Connected Care for Older Adults was developed by the Columbia Gorge Health Council, a nonprofit organization that partners to deliver Medicaid services to patients in rural Hood River and Wasco Counties, Oregon. Starting in 2017, clinicians began exploring ways to improve care for frail older adults in these communities. With support from the Health Council, the Clinical Advisory Panel, and other funders, an interdisciplinary team of physicians, Community Health Workers, mental health liaisons, advocates, and program administrators worked collaboratively to create the Connected Care protocols for Community Health Workers (CHWs) based on the 4Ms of Age Friendly Health Systems.

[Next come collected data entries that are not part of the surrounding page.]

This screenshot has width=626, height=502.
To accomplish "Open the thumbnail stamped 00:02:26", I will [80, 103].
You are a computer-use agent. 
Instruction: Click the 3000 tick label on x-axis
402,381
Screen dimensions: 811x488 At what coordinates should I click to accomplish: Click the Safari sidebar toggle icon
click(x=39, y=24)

Connected Care for Older Adults first launched at One Community Health, a Federally Qualified Health Center in Hood River, Oregon in October, 2022. It expanded to include the Asher Community Health Center in Fossil, Oregon in 2023. Patient, provider, and administrator feedback from early pilots was utilized to update the Connected Care Protocols and processes related to pilot implementation and evaluation. Beginning in February, 2024 the pilot has expanded to include five additional primary care clinics with the capacity to serve 250 - 3patients per year.

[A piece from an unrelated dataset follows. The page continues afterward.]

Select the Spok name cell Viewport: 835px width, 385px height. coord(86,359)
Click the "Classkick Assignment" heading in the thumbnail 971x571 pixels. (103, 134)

The Connected Care Protocols were developed by a multidisciplinary team of clinicians, service providers, older adult advocates, and Community Health Workers. They are based on the 4Ms of the IHI’s Age-Friendly Health Systems Framework - What Matters, Medication, Mentation, and Mobility. Each protocol includes tools, scripts, and resources that help CHWs discover important information about a patient’s well being, wishes, and priorities. This information is shared with primary care provider and the patient’s health care team. All protocols include a referral guide to support appropriate follow up.

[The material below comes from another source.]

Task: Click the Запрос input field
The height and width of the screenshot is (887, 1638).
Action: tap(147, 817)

Patients are guided through a What Matters conversation. This is a chance for patients to share about their health care priorities and what matters most to them. Patients also receive information and support to complete the Advance Directive form. This is a legal document that states a patient’s wishes and assigns a health care representative if they are not able to speak for themselves.
CHWs provide information about how to safely store and dispose of medications and review all of the medications that a patient is taking, including OTC and supplements. They communicate discrepancies to the Primary Care Provider for follow up. If a patient is having trouble refilling or paying for their medications, the CHW connects them with medication resources.
CHWs use the CDC's STEADI Assessment to determine if a patient is at risk risk for falling and refers to their Primary Care Provider for follow up as needed. The CHW also checks the patient’s shoes for fit and stability, assesses the home for safety hazards such as rolling furniture or electrical cords, and shares information about local strength and balance resources.
Patients are screened for changes in memory and mood, and flag any concerns about depression, anxiety, or social isolation. Patients are referred to their Primary Care Provider or Behavioral Health Specialist as needed. CHWs provide information about brain health and aging, and connect patients and families with local supports and social services.
Our Community Health Workers presented at the 2024 Forum on Rural Population Health and Health Equity. Click the link to learn more about the Connected Care pilot and how our amazing CHWs work to meet the unique needs of older adults in rural areas.
Connected Care for Older Adults was included in the 2024 Compendium of Best Practices for Rural Age-Friendly Care published by the National Rural Health Association with support from the John A. Hartford Foundation.